=== Section Start ===

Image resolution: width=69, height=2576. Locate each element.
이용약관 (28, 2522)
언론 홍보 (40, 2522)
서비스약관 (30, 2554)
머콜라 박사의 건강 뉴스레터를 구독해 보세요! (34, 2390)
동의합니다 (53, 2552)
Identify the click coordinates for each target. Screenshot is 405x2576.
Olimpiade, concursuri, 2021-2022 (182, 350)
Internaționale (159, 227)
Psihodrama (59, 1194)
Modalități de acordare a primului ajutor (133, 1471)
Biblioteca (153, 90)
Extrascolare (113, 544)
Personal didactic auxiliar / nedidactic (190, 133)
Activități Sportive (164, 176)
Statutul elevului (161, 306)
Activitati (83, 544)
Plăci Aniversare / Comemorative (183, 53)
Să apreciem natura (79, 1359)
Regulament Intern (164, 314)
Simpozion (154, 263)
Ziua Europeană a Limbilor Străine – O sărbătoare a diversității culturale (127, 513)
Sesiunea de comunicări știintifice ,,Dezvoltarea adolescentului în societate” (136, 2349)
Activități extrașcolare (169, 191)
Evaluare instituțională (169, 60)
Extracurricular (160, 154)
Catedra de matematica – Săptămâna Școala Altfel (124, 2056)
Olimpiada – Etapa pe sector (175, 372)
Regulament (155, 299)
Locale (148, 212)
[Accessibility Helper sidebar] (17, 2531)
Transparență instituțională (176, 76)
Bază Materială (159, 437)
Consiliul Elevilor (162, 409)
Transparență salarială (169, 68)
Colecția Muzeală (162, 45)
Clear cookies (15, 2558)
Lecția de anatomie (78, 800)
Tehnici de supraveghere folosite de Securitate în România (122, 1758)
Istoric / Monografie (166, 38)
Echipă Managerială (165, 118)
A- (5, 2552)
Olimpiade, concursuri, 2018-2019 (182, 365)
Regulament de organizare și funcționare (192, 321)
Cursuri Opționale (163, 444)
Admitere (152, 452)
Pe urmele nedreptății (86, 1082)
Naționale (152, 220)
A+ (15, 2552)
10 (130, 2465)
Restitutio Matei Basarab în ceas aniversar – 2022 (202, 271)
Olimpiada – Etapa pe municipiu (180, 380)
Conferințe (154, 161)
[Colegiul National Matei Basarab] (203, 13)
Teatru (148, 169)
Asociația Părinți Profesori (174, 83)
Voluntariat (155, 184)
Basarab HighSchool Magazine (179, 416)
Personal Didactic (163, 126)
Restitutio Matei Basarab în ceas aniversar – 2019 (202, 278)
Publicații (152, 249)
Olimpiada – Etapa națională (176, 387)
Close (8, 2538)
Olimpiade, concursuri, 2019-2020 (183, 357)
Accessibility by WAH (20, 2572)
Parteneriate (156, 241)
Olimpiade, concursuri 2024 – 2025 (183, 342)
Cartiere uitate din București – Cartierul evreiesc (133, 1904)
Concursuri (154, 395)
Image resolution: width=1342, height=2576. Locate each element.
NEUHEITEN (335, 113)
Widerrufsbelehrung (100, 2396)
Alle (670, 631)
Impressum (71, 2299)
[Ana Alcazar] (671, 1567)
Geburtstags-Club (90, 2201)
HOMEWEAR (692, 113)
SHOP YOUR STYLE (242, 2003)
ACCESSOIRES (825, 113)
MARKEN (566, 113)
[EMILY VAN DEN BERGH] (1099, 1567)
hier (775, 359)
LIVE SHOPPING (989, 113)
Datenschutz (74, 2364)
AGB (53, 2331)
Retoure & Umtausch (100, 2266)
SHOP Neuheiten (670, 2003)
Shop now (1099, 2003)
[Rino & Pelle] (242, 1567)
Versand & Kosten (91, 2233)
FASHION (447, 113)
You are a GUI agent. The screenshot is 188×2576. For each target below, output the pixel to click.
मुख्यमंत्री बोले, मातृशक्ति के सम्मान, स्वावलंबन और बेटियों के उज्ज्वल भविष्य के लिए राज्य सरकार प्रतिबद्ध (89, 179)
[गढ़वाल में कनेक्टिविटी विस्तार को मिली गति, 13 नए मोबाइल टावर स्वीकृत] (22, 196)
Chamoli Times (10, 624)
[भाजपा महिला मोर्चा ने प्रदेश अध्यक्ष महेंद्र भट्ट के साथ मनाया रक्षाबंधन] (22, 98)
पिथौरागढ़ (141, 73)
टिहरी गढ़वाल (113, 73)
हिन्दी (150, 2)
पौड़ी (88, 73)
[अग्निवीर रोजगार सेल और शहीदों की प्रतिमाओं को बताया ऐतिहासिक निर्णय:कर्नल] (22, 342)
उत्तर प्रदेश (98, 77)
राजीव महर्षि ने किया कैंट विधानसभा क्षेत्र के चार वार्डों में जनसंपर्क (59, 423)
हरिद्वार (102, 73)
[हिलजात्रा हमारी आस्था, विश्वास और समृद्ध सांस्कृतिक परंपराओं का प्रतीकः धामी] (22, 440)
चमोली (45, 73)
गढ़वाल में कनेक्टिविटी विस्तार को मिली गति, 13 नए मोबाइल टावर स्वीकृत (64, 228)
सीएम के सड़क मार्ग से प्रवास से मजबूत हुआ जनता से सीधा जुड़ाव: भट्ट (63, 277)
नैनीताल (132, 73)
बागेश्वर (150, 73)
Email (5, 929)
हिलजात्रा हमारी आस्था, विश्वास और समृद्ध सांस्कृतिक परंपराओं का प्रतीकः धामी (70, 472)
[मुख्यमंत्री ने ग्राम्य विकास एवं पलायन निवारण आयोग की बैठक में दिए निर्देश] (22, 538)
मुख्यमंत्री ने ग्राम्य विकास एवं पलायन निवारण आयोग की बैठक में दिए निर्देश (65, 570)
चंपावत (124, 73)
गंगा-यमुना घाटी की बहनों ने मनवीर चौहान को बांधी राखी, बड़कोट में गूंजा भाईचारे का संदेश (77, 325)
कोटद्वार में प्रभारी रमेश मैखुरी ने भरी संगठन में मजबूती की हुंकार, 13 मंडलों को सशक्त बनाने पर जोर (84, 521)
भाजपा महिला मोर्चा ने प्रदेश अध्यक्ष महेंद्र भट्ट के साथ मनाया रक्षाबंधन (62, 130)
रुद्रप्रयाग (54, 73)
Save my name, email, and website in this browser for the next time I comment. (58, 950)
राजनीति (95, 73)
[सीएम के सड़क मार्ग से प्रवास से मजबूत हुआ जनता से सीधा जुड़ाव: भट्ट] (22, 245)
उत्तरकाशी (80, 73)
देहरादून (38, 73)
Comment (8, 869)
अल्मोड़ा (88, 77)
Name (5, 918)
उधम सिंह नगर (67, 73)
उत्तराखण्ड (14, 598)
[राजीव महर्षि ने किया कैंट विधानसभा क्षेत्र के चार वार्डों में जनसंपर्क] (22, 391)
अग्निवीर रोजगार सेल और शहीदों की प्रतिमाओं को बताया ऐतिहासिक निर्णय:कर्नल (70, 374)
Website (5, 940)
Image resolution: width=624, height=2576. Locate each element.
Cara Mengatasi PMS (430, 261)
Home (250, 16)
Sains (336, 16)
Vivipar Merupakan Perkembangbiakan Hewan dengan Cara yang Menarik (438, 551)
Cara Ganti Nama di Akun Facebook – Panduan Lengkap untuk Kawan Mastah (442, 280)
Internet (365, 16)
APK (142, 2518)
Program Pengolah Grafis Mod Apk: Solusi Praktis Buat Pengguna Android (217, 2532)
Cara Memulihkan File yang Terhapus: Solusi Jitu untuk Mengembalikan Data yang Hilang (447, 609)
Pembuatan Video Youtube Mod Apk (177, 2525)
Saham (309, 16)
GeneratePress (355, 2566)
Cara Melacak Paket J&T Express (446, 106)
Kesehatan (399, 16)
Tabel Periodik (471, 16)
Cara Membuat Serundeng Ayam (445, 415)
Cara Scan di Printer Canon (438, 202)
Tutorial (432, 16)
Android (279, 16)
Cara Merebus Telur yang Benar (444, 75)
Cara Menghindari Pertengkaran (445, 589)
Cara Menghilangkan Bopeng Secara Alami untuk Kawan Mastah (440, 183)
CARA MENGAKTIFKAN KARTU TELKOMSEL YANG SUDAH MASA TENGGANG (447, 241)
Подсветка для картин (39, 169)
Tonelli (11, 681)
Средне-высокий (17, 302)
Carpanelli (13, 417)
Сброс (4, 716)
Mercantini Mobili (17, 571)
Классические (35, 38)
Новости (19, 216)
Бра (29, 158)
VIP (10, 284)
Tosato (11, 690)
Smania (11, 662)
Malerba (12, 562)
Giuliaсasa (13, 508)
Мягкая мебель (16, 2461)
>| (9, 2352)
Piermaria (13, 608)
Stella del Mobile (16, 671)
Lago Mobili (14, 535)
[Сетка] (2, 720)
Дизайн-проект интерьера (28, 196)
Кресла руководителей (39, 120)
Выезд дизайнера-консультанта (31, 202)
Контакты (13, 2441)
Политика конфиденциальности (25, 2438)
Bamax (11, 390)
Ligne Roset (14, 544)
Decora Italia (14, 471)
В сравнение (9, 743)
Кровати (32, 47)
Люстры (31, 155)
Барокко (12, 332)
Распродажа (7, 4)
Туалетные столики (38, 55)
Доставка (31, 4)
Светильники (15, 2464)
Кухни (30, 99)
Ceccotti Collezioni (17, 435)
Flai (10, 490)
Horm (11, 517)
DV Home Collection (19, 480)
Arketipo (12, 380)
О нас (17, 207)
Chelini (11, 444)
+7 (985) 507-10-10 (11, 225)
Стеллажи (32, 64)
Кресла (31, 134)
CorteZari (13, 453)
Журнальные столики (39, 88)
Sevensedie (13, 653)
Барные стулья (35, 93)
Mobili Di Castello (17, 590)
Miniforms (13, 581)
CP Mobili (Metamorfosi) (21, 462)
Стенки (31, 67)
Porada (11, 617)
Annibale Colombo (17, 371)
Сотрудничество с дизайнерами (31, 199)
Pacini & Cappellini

=== Section End ===

# ASSIGNMENT
Pull out every line from the one with "Классические (35, 38)" to the end of the listing, and output only those.

# RESPONSE BOX
Классические (35, 38)
Новости (19, 216)
Бра (29, 158)
VIP (10, 284)
Tosato (11, 690)
Smania (11, 662)
Malerba (12, 562)
Giuliaсasa (13, 508)
Мягкая мебель (16, 2461)
>| (9, 2352)
Piermaria (13, 608)
Stella del Mobile (16, 671)
Lago Mobili (14, 535)
[Сетка] (2, 720)
Дизайн-проект интерьера (28, 196)
Кресла руководителей (39, 120)
Выезд дизайнера-консультанта (31, 202)
Контакты (13, 2441)
Политика конфиденциальности (25, 2438)
Bamax (11, 390)
Ligne Roset (14, 544)
Decora Italia (14, 471)
В сравнение (9, 743)
Кровати (32, 47)
Люстры (31, 155)
Барокко (12, 332)
Распродажа (7, 4)
Туалетные столики (38, 55)
Доставка (31, 4)
Светильники (15, 2464)
Кухни (30, 99)
Ceccotti Collezioni (17, 435)
Flai (10, 490)
Horm (11, 517)
DV Home Collection (19, 480)
Arketipo (12, 380)
О нас (17, 207)
Chelini (11, 444)
+7 (985) 507-10-10 (11, 225)
Стеллажи (32, 64)
Кресла (31, 134)
CorteZari (13, 453)
Журнальные столики (39, 88)
Sevensedie (13, 653)
Барные стулья (35, 93)
Mobili Di Castello (17, 590)
Miniforms (13, 581)
CP Mobili (Metamorfosi) (21, 462)
Стенки (31, 67)
Porada (11, 617)
Annibale Colombo (17, 371)
Сотрудничество с дизайнерами (31, 199)
Pacini & Cappellini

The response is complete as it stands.